SELECTED TEXT.
• • • • •

Most of the analysis techniques require normally distributed data. To get an idea on how the data looks like use the **preprocessed data** from 1.a) and plot for each task a violinplot that displays the data distribution of the RTs (note that you also have to distinguish between the two time conditions - 3sec and Infinite).

- For each task (Absolute, Relative, Pointing) and time condition (3sec, Infinite) calculate the mean RT per subject.
- Make a violinplot for each combination of task and time condition (you should end up with 6 violinplots). Make sure that the data distributions are displayed clearly and that the y-axes are uniformly scaled to make your plots comparable. You may split up the single plots for a better overview.
- Hint: Play with the keyword inner.
- Using your plots, what can you say about the distribution of the data? It is normally distributed? How is it skewed?

In [None]:
#to create the plots we will first save the calculated means to a new dataframe with 7 columns:
#the 0th column is the SubjectID, 
#columns 1&2 refer to the AbsoluteTask, 3&4 to the RelativeTask and the last two columns to the PointingTask
#for every task there are two columns, one for each trial type
plotColumns = ['SubID','3secA', 'infA', '3secR', 'infR', '3secP', 'infP']
#creating the new dataframe 
plotDF = pd.DataFrame(columns=plotColumns)

#a helper list to be able to add new lines to the dataframe
row =[]

#there are two types of trials
trialTypes =['3sec', 'Infinite']

#all three tasks were executed by the same amount of subjects (previously checked) thus we only need 
#to drop the duplicates of the column "Subject" of one of the three tasks to get a list of SubIDs
subIDs = dataframeDict['AbsoluteTask'].Subject.drop_duplicates()

#iterating through the 97 subjects to calculate the means individually
for ID in subIDs:
    #the first column always is the subject ID so we add the ID to the helper row
    row.append(ID)

• • • • •

DATASET CONTENT.
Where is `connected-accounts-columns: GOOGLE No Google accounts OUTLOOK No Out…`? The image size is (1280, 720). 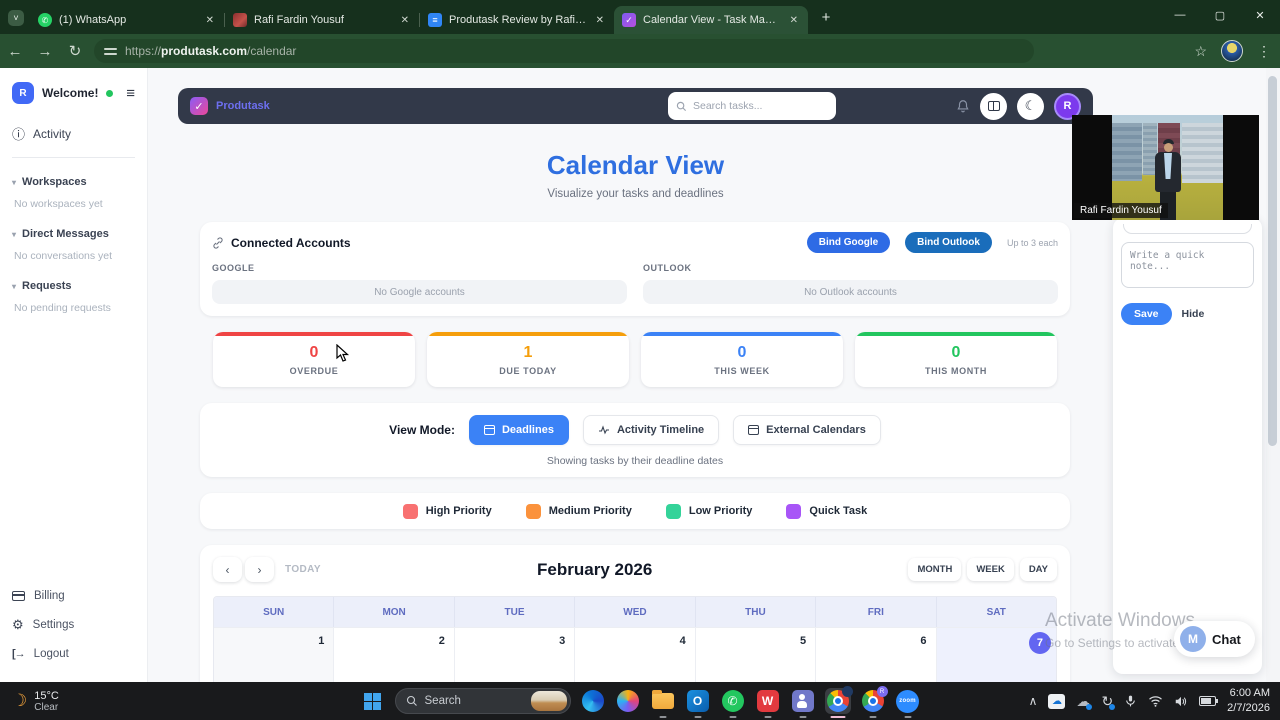 connected-accounts-columns: GOOGLE No Google accounts OUTLOOK No Out… is located at coordinates (635, 284).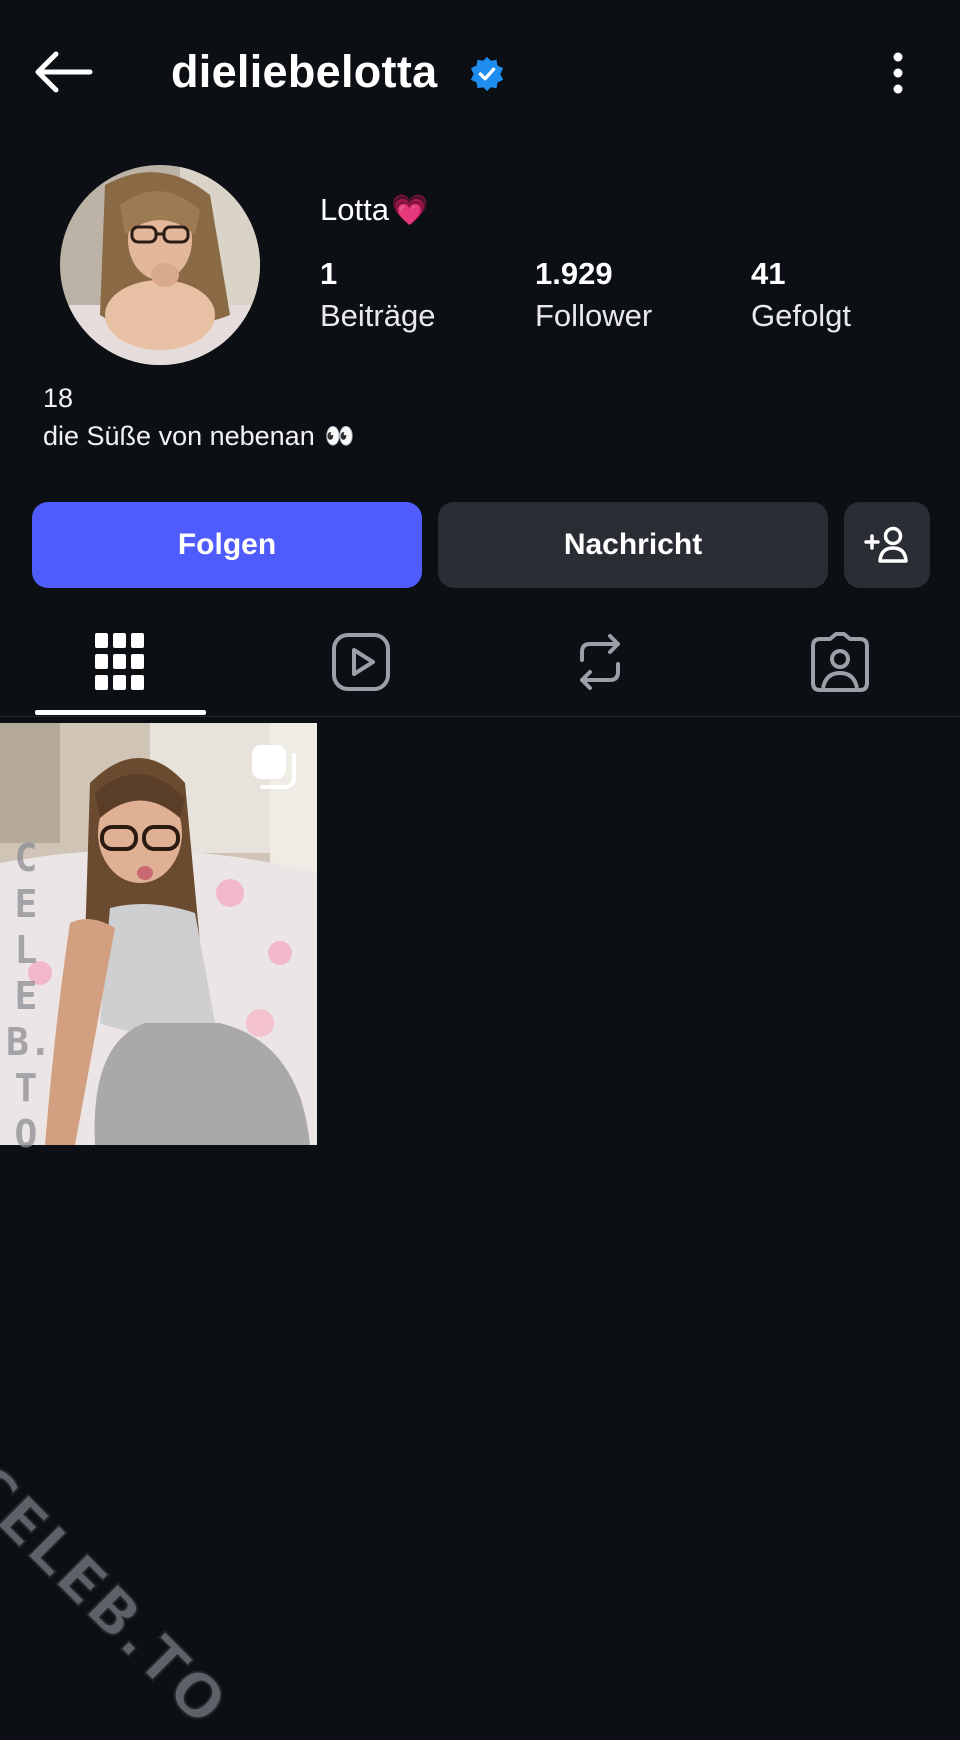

• • • • •

WORK ITEM.
Please repeat, word for word, everything in the violin plot exercise from "- For each task" down to "a better overview.".

TASK OUTPUT.
- For each task (Absolute, Relative, Pointing) and time condition (3sec, Infinite) calculate the mean RT per subject.
- Make a violinplot for each combination of task and time condition (you should end up with 6 violinplots). Make sure that the data distributions are displayed clearly and that the y-axes are uniformly scaled to make your plots comparable. You may split up the single plots for a better overview.